=== Begin Enclosure ===

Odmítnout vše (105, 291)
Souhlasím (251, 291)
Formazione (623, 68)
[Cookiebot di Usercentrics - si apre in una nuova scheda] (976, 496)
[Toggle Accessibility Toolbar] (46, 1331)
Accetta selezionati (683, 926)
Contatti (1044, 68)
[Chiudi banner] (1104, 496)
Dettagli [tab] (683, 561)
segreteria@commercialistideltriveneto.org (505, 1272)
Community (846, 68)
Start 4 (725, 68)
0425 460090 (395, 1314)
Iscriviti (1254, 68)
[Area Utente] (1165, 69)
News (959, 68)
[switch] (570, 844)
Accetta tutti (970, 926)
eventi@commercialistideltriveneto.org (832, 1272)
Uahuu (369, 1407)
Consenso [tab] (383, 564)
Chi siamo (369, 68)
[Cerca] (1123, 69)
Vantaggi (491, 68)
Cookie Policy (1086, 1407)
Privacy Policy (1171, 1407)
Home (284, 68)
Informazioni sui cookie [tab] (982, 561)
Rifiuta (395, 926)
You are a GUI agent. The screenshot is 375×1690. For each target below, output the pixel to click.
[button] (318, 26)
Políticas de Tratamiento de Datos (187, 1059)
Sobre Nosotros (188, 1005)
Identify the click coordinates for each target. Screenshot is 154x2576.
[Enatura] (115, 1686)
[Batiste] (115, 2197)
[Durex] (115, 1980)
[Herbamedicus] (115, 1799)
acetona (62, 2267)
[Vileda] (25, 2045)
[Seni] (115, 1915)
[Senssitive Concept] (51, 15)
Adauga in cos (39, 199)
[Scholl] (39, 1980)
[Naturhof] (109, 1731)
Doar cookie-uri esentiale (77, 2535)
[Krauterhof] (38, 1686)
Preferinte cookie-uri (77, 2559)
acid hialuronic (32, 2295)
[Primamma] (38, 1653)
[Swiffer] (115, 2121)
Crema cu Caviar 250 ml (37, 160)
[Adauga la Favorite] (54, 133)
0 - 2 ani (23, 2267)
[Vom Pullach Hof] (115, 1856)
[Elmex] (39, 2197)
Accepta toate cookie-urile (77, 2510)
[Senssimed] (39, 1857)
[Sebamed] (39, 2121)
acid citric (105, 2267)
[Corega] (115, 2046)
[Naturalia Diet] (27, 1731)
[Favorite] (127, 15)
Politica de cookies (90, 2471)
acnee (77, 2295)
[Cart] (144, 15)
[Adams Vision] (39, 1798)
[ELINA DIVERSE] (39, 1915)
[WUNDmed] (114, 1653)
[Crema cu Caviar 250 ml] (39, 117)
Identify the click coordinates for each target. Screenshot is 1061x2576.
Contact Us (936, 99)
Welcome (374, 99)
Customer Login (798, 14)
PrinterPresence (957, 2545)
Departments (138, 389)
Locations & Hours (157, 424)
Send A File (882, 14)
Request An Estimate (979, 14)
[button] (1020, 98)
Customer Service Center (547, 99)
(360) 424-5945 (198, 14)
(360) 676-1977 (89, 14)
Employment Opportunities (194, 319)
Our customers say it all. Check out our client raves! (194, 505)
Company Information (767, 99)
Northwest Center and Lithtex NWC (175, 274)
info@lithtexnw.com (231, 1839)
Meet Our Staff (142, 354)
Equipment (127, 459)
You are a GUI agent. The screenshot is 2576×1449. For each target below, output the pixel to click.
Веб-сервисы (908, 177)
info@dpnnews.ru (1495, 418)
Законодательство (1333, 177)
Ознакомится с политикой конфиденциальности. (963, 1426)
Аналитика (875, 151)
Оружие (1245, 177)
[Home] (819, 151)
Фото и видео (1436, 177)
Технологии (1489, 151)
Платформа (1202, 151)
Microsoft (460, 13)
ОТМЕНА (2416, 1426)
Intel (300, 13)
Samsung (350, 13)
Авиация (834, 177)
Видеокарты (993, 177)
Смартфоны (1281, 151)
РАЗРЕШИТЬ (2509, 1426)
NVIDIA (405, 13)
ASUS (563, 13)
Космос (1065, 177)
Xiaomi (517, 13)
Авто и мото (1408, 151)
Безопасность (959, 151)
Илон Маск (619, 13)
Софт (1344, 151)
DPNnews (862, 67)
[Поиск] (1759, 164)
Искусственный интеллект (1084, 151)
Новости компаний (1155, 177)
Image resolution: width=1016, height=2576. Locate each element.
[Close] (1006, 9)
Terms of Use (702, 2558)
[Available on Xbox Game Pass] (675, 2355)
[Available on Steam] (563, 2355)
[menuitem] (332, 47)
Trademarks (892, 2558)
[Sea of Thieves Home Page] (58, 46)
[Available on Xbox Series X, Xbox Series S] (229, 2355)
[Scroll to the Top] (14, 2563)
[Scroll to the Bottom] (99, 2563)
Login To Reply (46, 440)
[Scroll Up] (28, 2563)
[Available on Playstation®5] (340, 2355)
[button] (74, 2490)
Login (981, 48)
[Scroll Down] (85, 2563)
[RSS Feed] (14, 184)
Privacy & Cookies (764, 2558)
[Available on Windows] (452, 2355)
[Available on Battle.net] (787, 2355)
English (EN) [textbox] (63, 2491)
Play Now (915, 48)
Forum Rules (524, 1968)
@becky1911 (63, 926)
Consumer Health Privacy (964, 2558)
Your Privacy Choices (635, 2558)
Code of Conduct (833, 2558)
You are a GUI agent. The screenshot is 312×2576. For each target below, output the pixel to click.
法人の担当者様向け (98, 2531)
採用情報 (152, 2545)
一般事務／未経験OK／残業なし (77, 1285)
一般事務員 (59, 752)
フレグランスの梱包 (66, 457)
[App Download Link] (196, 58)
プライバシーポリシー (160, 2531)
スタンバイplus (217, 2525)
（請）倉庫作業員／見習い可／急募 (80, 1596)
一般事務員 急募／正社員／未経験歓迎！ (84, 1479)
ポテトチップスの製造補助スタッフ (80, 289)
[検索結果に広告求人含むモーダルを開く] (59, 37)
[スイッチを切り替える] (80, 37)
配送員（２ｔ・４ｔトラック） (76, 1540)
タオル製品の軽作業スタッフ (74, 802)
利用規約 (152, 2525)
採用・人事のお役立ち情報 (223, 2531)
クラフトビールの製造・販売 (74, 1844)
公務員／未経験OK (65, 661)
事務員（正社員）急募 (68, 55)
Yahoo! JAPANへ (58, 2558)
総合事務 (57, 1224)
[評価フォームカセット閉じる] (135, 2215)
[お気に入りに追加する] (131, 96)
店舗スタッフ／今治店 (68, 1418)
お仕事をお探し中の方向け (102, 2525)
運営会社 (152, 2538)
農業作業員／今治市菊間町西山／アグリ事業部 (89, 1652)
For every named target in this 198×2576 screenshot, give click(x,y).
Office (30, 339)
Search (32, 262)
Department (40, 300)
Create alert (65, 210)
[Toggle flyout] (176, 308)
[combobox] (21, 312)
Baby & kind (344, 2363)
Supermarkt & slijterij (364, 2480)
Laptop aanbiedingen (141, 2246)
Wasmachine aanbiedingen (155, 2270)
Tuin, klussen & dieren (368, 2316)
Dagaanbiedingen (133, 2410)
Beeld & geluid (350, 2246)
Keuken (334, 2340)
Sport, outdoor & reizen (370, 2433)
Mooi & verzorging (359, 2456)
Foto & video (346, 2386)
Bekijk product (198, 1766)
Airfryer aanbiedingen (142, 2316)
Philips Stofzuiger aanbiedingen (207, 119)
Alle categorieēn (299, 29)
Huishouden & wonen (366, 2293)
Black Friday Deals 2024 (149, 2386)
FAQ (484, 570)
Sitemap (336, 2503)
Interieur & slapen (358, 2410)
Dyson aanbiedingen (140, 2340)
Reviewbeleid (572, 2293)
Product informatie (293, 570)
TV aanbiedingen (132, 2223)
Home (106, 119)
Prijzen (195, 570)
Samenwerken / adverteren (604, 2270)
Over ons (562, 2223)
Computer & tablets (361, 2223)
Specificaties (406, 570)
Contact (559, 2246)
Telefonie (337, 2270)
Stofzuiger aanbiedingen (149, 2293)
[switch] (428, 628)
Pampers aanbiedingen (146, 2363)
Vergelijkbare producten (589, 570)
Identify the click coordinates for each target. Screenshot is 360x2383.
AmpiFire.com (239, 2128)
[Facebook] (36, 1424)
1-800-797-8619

=== End Enclosure ===

Task:
Would you please write out, exactly and with no other lines, the stretch of the listing above from the line containing "[Cookiebot di Usercentrics" through the line containing "Cookie Policy (1086, 1407)"?

Answer area:
[Cookiebot di Usercentrics - si apre in una nuova scheda] (976, 496)
[Toggle Accessibility Toolbar] (46, 1331)
Accetta selezionati (683, 926)
Contatti (1044, 68)
[Chiudi banner] (1104, 496)
Dettagli [tab] (683, 561)
segreteria@commercialistideltriveneto.org (505, 1272)
Community (846, 68)
Start 4 (725, 68)
0425 460090 (395, 1314)
Iscriviti (1254, 68)
[Area Utente] (1165, 69)
News (959, 68)
[switch] (570, 844)
Accetta tutti (970, 926)
eventi@commercialistideltriveneto.org (832, 1272)
Uahuu (369, 1407)
Consenso [tab] (383, 564)
Chi siamo (369, 68)
[Cerca] (1123, 69)
Vantaggi (491, 68)
Cookie Policy (1086, 1407)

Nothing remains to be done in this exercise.